4 Experimental results

In order to evaluate our proposed 3D DAMOT pipelines before implementing in our real prototype, we use the KITTI dataset, which provide LiDAR point cloud and 3D bounding box trajectories. Nevertheless, as the KITTI test set only supports 2D MOT evaluation (3D tracklets are projected onto the image plane for MOT evaluation using the corresponding calibration matrices) and its groundtruth is not released to users, the KITTI val set must be used for 3D MOT evaluation. Moreover, the evaluation is carried out using the MOT evaluation tool proposed by [42] also referred as KITTI-3DMOT. Mainstream metrics applied to MOT systems are extracted from CLEAR MOT metrics [2], such as MOTA (Multi-Object Tracking Accuracy), MOTP (Multi-Object Tracking Precision), ML/MT (Number of Mostly Lost / Tracked trajectories), IDS (Number of identity swutches), FRAG (Number of fragmentations generated by false negatives) and FN/FP (Number of false negatives / positives). The two most important metrics are MOTP and MOTA:

MOTP measures the precision by analyzing the total error in the estimated position for each object and its associated ground-truth.

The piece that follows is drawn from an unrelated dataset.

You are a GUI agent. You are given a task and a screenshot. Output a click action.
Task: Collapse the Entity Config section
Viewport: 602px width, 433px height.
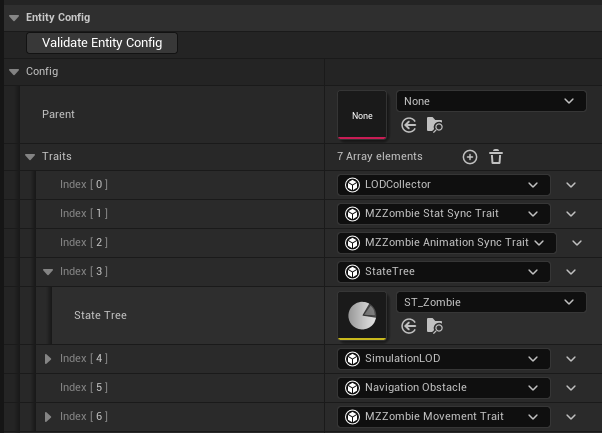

$$\begin{aligned} MOTP = \frac{d}{num_{gt}} \end{aligned}$$
(5)

On the other hand, MOTA considers all errors made by the system, such as false positives, false negatives and identity switching.

$$\begin{aligned} MOTA = 1 - \frac{FP+FN+IDS}{num_{gt}} \end{aligned}$$
(6)

where \(num_{gt}\) is the number of ground truth objects in all frames.

Nevertheless, these metrics analyze the DAMOT system performance at a given threshold, not taking into account the confidence provided by the object detector and possibly misunderstanding the capability of the method. That means they do not take into account the full spectrum of precision and accuracy over different thresholds. Moreover, these traditional metrics evaluate the performance of the MOT system on the image plane (by projecting the detected 3D bounding box onto the image plane), which does not demonstrate the full strength of 3D DATMO. In that sense, AB3DMOT [42] recently presented a 3D extension of the KITTI 2D MOT evaluation, known as KITTI-3DMOT, which focuses on the dimensions, orientation and centroid position of the 3D bounding box instead of the projection onto the image plane to evaluate the performance of the MOT system. Moreover, two new integral MOT metrics are introduced in order to solve the problem of evaluating the MOTA and MOTP of the system across all thresholds, known as AMOTA and AMOTP (Average MOTA and MOTP), as shown in eq. 7:

$$\begin{aligned} AMOTA = \frac{1}{L}\sum _{\{\frac{1}{L},\frac{2}{L},...,1\}}(1-\frac{FP+FN+IDS}{num_{gt}}) \end{aligned}$$
(7)

Where L is the number of different recall values. Note that IDS, FP and FN are modified according to the results of each threshold value. Likewise, AMOTP can be estimated by integrating MOTP across all recall values.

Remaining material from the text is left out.